Challenge24 2013 writeups
Electronic contest - G. Trains
Generating the input files
We've developed a small C program, about 400 SLoC for mixing the samples
for the input wavs. It reads a simple event tab on the standard input
and writes raw sound on the standard output. Events are click sounds,
rail sound, white noise and various background noises. Clicks
and background noises happen at predefined times at a specific
fixed volume. Rail sound and noise are rendered with varying
volume (using trapezoid functions: linear increase/decrease or
constant volume).
Event tabs are generated by an awk script (~170 lines)
that first reads the UDoW then
reads its standard input for generic settings and trains. Trains are
given almost in the output format; the only difference is that we
have named the cars and tried to arrange that locomotives are pulling
or pushing the trains. The speed of the train is also given for each
train.
Listening to and cutting the samples took more time than developing the
generator. There are a few tricks only. For example the rail sound is
coming from a sample that is very short - recordings won't have
clear and loud rail sound without wheel clicks for more than a few seconds.

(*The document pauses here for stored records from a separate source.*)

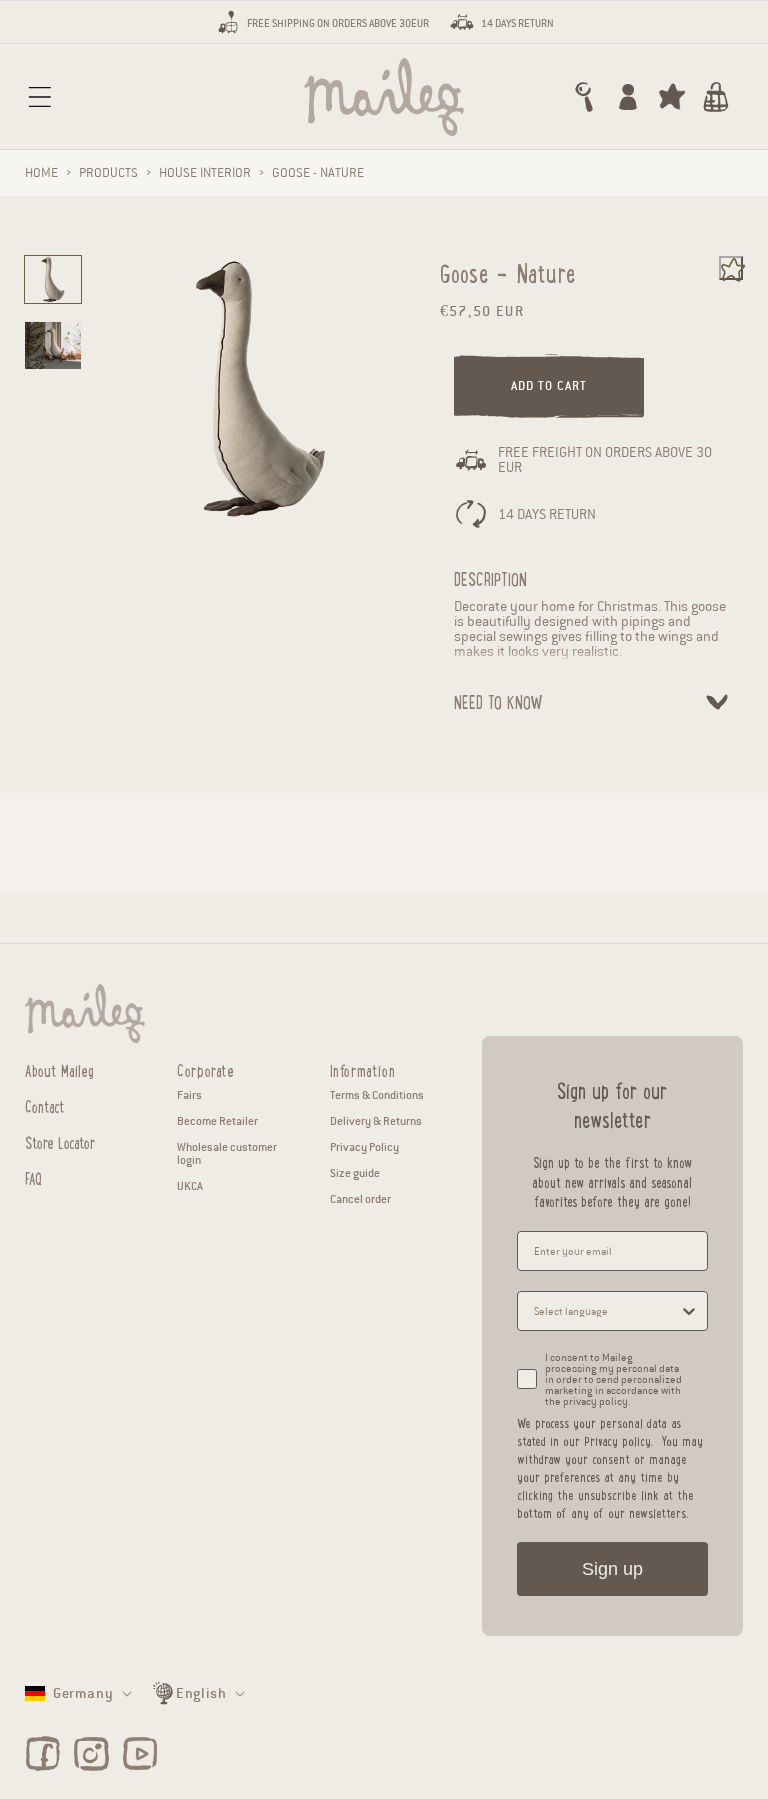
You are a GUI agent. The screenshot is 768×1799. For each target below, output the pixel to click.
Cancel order (360, 1199)
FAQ (33, 1176)
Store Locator (60, 1140)
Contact (45, 1104)
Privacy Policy (364, 1147)
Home (41, 173)
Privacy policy (617, 1440)
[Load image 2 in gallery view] (53, 345)
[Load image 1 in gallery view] (53, 279)
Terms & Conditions (377, 1095)
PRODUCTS (108, 173)
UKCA (190, 1186)
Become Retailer (217, 1121)
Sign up (612, 1569)
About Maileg (59, 1070)
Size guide (355, 1173)
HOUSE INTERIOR (205, 173)
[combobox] (606, 1311)
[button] (40, 97)
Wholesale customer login (227, 1153)
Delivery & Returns (376, 1121)
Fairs (189, 1095)
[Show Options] (689, 1311)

We needed a part that could be looped without introducing extra clicks; while
looping the mixer cheats with the length of the sample: sometimes it cuts
off some from the end or the start. This helps reducing noticeable periodicity
of the sound when listening to the wavs.
solver
stage 1: filter
After ignoring the first 100 bytes (the header, I was too lazy to look at
the actual size and the files start with noise anyway) the differences
between adjacent samples are calculated, then an integral filter is
run on that and the stream is then passed to a low pass filter. Constants
tweaked on the example input is good enough for majority of the inputs.
The result of this filter is an almost clean hill for each click.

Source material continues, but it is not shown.